**Data listing:**
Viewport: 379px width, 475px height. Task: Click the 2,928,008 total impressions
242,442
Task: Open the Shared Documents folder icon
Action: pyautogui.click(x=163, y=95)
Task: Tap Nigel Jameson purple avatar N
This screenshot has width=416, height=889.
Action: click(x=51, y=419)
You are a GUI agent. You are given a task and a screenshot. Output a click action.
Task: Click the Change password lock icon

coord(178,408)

--

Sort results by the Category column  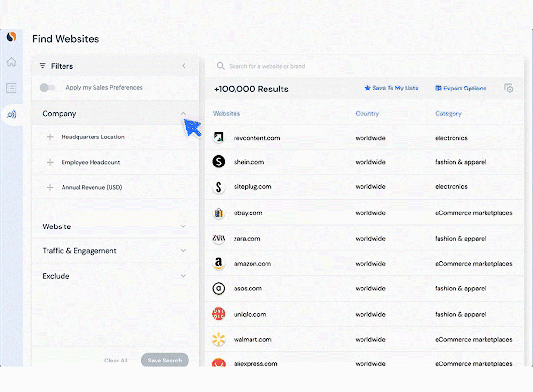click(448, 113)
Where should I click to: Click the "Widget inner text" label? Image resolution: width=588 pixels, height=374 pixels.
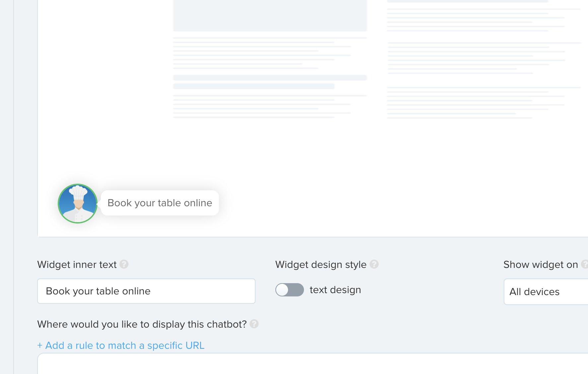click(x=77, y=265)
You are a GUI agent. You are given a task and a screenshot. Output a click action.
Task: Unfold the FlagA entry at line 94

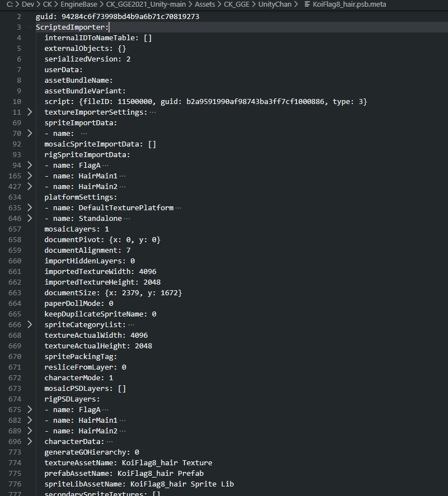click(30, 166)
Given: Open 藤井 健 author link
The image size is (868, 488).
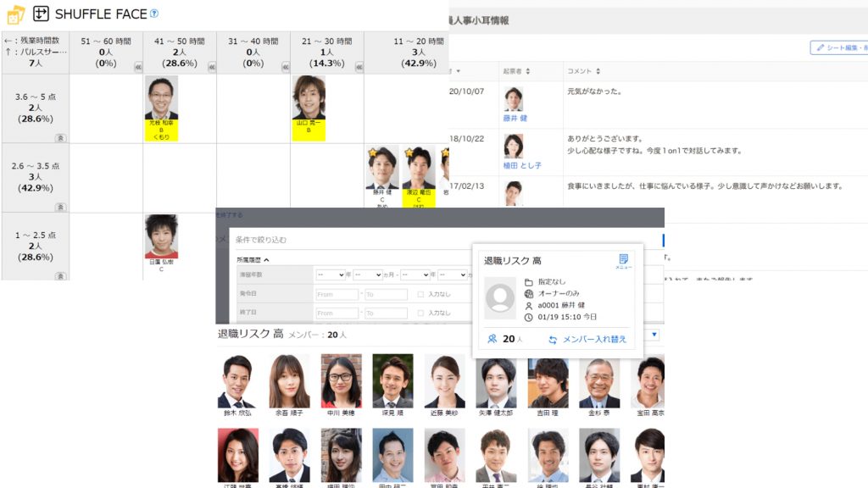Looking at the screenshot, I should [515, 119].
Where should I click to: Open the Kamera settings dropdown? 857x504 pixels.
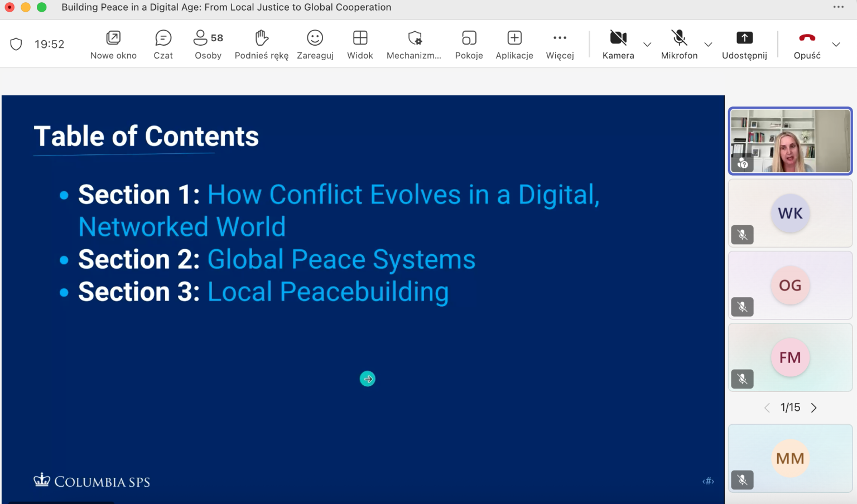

**Directions for this task:** The stretch above running from the line with "Task: Unfold the FlagA entry at line 94" through the line with "Where should I click to: Open" is all you should copy, exactly, leaving out the pictures.

**Written answer:**
Task: Unfold the FlagA entry at line 94

click(30, 166)
Given: Open 藤井 健 author link
The image size is (868, 488).
Looking at the screenshot, I should [515, 119].
Where should I click to: Open the Kamera settings dropdown? 857x504 pixels.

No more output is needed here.